Thought I'd finally post some pics of the silly sealys. 

My girl. She just got her CKC Championship. Not the greatest pic, she was being silly on the table:









When she was a baby:









My new boy!









being a goof


----------



## Nani (Apr 14, 2010)

They are really cute! I've only met one in person. He was such a darling sweet boy with a lot of personality!!


----------



## Angelwing (Feb 20, 2011)

That's awesome, most people never get to meet them! Do you know who the owner was?


----------



## Loki Love (Jan 30, 2011)

Congratulations on the championship!


----------



## RachelsaurusRexU (Sep 4, 2010)

Beautiful pups! I'm not sure why, since they're totally not the type of dog I'm generally drawn to, but I've always thought Sealyhams were really cool looking dogs.
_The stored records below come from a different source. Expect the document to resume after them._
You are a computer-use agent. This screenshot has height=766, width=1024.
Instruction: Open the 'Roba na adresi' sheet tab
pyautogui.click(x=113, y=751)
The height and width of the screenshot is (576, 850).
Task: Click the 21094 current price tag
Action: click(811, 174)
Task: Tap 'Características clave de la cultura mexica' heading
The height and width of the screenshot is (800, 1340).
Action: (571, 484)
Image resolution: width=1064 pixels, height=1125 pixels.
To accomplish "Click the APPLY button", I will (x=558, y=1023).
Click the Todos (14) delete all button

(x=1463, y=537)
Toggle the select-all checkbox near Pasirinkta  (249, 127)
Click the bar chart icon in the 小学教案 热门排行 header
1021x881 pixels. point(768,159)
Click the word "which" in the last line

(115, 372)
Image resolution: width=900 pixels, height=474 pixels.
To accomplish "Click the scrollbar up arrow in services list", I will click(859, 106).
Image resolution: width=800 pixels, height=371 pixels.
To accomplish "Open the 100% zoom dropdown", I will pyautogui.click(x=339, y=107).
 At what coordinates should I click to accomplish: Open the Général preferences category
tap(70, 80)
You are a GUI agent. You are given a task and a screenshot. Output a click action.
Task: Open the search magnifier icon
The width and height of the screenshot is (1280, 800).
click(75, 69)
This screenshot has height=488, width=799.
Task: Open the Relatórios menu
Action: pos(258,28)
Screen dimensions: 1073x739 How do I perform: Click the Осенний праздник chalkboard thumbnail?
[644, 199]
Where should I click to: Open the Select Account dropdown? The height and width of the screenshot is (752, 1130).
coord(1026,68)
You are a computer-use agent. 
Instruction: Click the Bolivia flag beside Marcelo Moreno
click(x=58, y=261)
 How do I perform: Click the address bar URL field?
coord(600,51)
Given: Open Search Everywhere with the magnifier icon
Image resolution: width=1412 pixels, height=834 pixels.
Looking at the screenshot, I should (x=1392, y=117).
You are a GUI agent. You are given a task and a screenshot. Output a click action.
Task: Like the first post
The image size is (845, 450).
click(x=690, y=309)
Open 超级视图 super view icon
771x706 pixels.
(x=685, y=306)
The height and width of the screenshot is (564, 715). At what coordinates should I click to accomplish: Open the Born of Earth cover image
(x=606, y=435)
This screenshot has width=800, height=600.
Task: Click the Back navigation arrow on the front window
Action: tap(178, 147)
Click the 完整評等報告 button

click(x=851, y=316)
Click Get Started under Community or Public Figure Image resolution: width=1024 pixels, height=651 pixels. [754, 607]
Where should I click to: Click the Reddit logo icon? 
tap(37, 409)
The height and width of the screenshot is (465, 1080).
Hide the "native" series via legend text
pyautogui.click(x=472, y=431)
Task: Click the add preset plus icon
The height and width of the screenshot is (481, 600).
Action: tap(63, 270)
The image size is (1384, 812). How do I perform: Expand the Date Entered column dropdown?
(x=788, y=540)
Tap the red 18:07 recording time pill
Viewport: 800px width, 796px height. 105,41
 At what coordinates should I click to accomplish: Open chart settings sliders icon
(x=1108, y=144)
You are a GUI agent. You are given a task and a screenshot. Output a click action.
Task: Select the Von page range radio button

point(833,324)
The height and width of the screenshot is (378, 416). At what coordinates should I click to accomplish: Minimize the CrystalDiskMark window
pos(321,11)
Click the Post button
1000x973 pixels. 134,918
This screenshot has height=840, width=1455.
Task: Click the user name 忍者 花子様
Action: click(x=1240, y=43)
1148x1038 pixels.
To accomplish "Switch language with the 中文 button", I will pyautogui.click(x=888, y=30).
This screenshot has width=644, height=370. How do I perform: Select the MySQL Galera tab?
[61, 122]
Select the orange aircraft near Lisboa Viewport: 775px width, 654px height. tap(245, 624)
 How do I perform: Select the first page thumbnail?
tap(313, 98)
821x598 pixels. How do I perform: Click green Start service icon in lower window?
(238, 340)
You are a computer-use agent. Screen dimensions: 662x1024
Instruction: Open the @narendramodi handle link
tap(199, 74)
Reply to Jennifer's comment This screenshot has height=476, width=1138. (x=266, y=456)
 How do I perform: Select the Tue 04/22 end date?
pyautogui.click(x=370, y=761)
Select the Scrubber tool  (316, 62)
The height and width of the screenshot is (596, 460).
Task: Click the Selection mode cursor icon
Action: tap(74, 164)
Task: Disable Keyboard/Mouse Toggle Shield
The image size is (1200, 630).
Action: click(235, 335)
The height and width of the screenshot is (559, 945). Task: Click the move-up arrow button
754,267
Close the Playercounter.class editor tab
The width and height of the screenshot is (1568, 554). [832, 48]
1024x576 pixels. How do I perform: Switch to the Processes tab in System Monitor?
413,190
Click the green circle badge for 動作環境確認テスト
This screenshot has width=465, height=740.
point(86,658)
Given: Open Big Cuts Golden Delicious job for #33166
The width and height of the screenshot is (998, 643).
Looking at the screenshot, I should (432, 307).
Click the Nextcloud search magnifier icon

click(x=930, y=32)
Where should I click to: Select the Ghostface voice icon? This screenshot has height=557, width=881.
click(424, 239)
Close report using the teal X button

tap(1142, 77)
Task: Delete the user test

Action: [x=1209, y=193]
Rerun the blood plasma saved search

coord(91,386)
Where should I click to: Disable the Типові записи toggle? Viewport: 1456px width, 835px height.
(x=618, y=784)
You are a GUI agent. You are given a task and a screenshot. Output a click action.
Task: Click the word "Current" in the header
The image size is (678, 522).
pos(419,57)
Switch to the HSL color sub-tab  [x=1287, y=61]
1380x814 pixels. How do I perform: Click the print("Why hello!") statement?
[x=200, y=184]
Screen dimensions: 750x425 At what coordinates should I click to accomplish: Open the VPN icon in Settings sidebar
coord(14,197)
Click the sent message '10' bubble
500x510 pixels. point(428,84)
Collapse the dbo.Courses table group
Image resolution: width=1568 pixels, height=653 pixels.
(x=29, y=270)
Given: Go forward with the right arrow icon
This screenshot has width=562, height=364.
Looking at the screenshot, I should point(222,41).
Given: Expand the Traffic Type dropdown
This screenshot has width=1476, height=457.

There's just something about them!


----------



## Janet At Nutro (Mar 11, 2011)

Great pictures. Congratulations on winning Best of Breed! You must be so proud.


----------



## Stella+Samson (May 10, 2011)

They are very pretty!


----------



## Herzo (Feb 5, 2011)

So very cute. And congratulations on your win.


----------



## luvMyBRT (Mar 8, 2010)

Congratulations! What an accomplishment! Great looking dogs.....I am sure they are full of spunk! :tongue1:


----------



## CorgiPaws (Mar 31, 2009)

What great looking dogs, congratulations on the CH!


----------



## chowder (Sep 7, 2008)

Great looking dogs! I just love hairy faces with beards and mustaches.....nothing cuter!!


----------



## Angelwing (Feb 20, 2011)

Thanks everybody! They are such great little dogs, and so hilarious. I should get a video of them running on the treadmill sometime.


----------



## SerenityFL (Sep 28, 2010)

What a difference from "around the house" dog to "all cleaned up for the show" dog. WOW! Congratulations on the win.

In other news, I'd like to know how Stella + Samson did that banner pic in the signature. Cool!


----------